Free tier users get the Web Speech API path: in-browser transcription, no server call, no Whisper. Quality drops, but capture works. Items land with ai_status='queued' and run through the AI organize step the next time you go online and have Pro. The AI inbox design assumes capture must always succeed even when intelligence cannot.

Firefox does not ship SpeechRecognition. quik shows a one-shot toast there instead of failing silently. No destructive action.

How this compares to other voice-to-task tools

Tool	Voice path	Routing	Markdown export	Best for
Apple Reminders	Siri only	None	Partial	Light reminders inside Apple
Todoist	Mobile dictation	Limited NLP	Yes	Disciplined list-keepers
Otter.ai	Long meetings	None	Limited	Meeting transcripts, not tasks
Voice memos app	Raw audio only	None	None	Capture, no routing
quik.md	Whisper + AI organize	Project-aware	Native	Messy capture into clean tasks

For more comparisons, see quik vs Apple Reminders and quik vs Todoist.

Who voice-first capture is for

Founders who think on walks and lose half the ideas before they sit back down.
Field workers and clinicians who cannot type between encounters.
PMs taking back-to-back meetings who need action items without a separate transcription pass.
Writers and researchers who reach for the mic when typing breaks the sentence.

If you live in a structured Obsidian vault and only want long-form notes, see quik vs Obsidian first — quik is a capture surface, not a knowledge graph.

Markdown export and portability

Every voice-captured item is markdown by default. Copy-as-markdown on any item, export a project as a single markdown file, or move the whole thing to a markdown-native workflow. Lock-in is a product smell, and voice is no exception.

FAQ

How does quik.md turn voice notes into tasks?

You tap the mic, speak, and stop. Audio is streamed to Whisper for transcription, then the transcript runs through the same classification path as typed input. The model decides task vs note, picks a project, and writes the next step in plain English. Audio is discarded after transcription.

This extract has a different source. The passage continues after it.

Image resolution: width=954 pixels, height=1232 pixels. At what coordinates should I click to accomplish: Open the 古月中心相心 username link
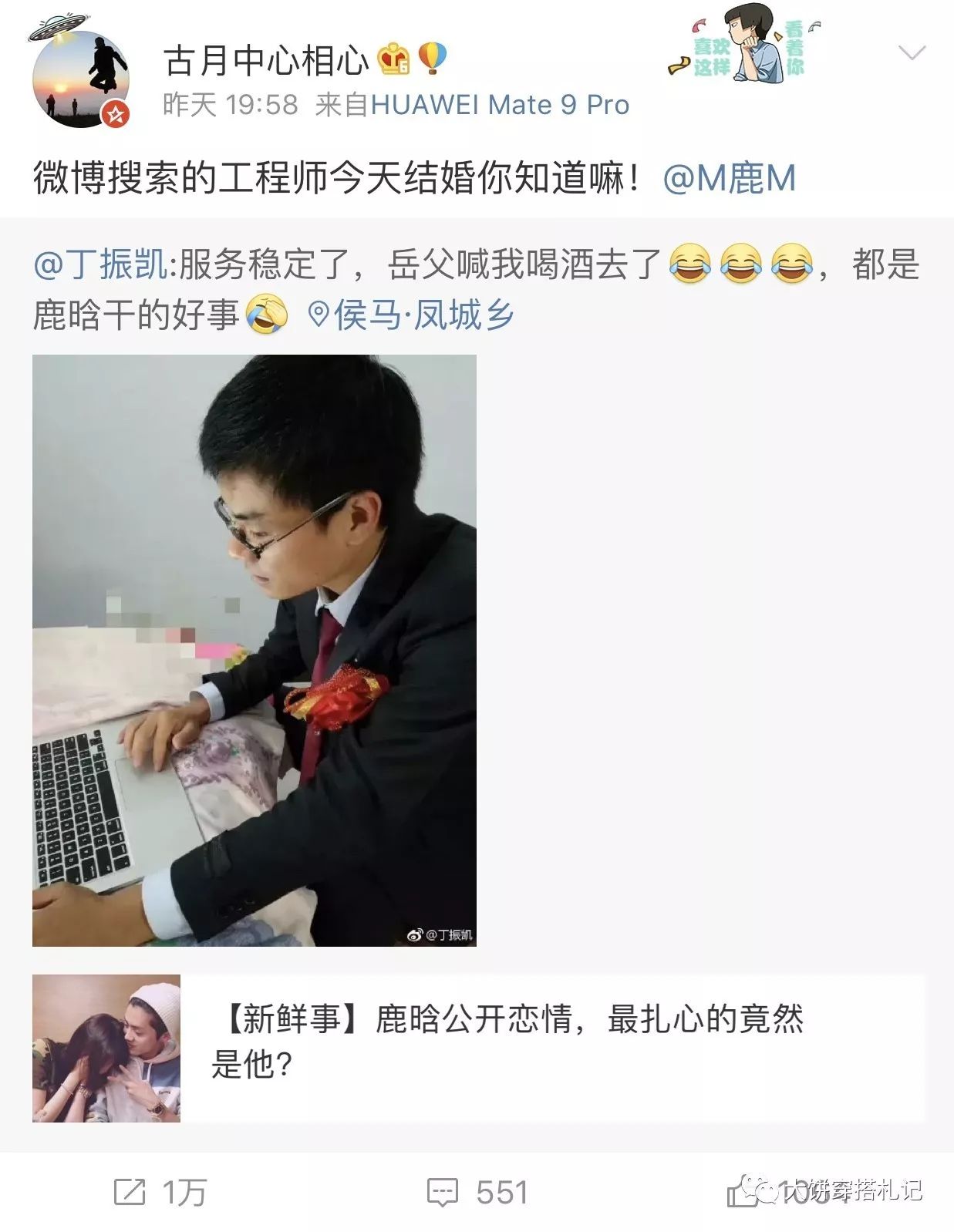[267, 61]
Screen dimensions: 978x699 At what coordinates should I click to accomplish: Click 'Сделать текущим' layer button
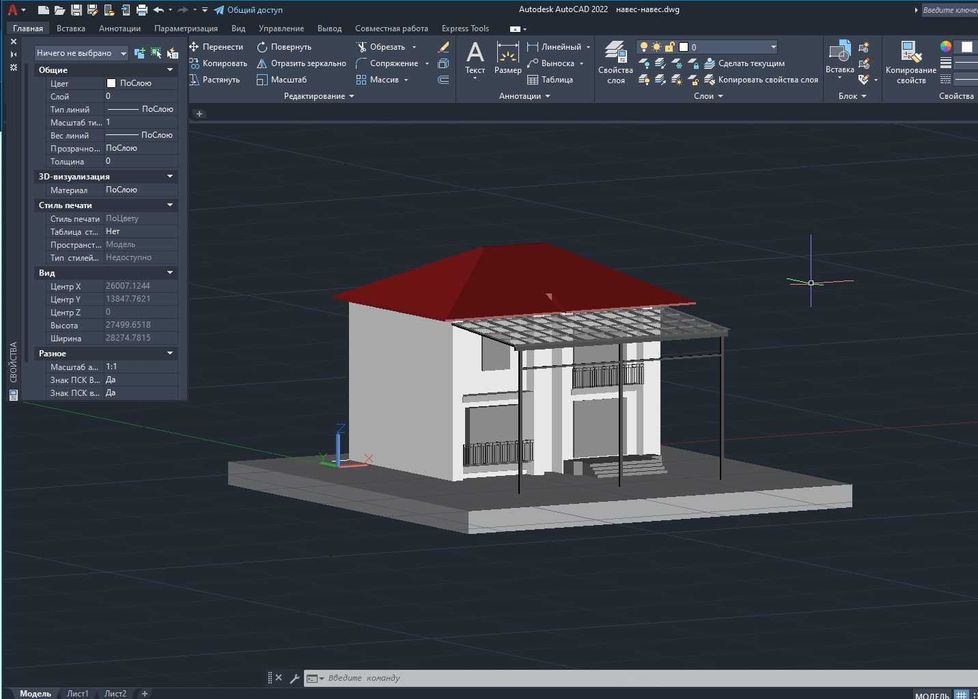pos(750,63)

Can it handle long, rambling memos with multiple ideas?

Yes. A forty-second memo with three buried todos lands as three separate items, each classified and routed on its own. quik treats the transcript as a stream of intents, not one giant blob.

Does it work offline?

Voice falls back to the browser's Web Speech API when you are offline or on free tier. The transcript queues for AI organize when you come back online. Firefox does not ship Web Speech, so it shows a one-shot toast.

Is voice a Pro feature?

Voice capture itself is not Pro-gated. Whisper-backed server transcription and the AI organize step run on Pro. Free tier still captures via Web Speech.

Where do my voice notes end up?

Inside the project the model picked at the 0.80 routing threshold. Lower confidence lands in Inbox. Every item is markdown by default.